Amplitude Prediction from Uplink to Downlink CSI against Receiver Distortion in FDD Systems

TL;DR

This paper introduces a lightweight neural network approach to improve downlink CSI amplitude prediction in FDD massive MIMO systems by mitigating receiver distortion effects, enhancing accuracy and reducing delays.

Contribution

A novel neural network-based method that calibrates amplitude reciprocity and suppresses receiver distortion for better downlink CSI prediction in FDD systems.

Findings

Significant improvement in amplitude prediction accuracy.

Effective suppression of receiver distortion effects.
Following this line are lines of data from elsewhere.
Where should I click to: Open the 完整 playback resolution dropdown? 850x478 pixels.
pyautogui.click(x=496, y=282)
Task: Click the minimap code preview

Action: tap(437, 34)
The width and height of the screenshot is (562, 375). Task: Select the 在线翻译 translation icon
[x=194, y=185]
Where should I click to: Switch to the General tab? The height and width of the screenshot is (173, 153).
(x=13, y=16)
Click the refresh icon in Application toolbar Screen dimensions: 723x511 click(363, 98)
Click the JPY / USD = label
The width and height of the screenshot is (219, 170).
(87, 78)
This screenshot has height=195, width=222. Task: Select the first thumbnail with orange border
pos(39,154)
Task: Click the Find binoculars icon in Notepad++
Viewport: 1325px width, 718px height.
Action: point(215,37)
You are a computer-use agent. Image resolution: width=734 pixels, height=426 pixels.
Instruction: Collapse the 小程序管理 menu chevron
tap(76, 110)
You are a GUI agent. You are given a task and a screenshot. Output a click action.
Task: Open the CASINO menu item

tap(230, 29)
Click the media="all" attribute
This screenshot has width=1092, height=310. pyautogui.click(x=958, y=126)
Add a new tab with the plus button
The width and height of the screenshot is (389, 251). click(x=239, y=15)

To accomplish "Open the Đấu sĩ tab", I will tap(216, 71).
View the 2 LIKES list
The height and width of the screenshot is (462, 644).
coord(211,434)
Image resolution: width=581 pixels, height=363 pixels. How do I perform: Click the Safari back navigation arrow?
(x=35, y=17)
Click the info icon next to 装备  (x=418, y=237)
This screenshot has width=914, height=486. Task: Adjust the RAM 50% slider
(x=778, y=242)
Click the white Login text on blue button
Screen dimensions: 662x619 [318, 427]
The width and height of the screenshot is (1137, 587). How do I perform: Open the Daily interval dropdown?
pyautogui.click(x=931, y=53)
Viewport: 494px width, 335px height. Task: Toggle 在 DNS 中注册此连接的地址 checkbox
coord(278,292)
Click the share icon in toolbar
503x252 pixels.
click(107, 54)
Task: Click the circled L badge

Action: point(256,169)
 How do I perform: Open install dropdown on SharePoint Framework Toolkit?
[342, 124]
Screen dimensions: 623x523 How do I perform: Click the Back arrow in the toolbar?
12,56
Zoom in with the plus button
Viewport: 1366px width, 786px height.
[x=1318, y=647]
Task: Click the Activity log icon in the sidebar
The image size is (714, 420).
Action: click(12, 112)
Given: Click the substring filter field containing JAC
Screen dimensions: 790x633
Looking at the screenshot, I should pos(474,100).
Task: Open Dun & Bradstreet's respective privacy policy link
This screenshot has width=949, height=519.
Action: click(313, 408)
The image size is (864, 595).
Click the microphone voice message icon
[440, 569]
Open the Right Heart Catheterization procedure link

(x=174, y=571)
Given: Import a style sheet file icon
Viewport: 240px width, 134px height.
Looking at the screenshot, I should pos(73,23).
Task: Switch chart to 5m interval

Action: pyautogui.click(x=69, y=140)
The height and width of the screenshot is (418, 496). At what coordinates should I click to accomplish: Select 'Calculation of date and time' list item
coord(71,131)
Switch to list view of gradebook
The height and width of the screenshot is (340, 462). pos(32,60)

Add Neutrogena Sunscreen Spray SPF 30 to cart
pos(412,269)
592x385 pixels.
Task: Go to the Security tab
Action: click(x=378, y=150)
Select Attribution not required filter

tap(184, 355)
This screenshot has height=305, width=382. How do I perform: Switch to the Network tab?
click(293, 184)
Reduced transmission and processing delays.

Abstract

In frequency division duplex (FDD) massive multiple-input multiple-output (mMIMO) systems, the reciprocity mismatch caused by receiver distortion seriously degrades the amplitude prediction performance of channel state information (CSI). To tackle this issue, from the perspective of distortion suppression and reciprocity calibration, a lightweight neural network-based amplitude prediction method is proposed in this paper. Specifically, with the receiver distortion at the base station (BS), conventional methods are employed to extract the amplitude feature of uplink CSI. Then, learning along the direction of the uplink wireless propagation channel, a dedicated and lightweight distortion-learning network (Dist-LeaNet) is designed to restrain the receiver distortion and calibrate the amplitude reciprocity between the uplink and downlink CSI. Subsequently, by cascading, a single hidden layer-based amplitude-prediction network (Amp-PreNet) is developed to accomplish amplitude prediction of downlink CSI based on the strong amplitude reciprocity. Simulation results show that, considering the receiver distortion in FDD systems, the proposed scheme effectively improves the amplitude prediction accuracy of downlink CSI while reducing the transmission and processing delay.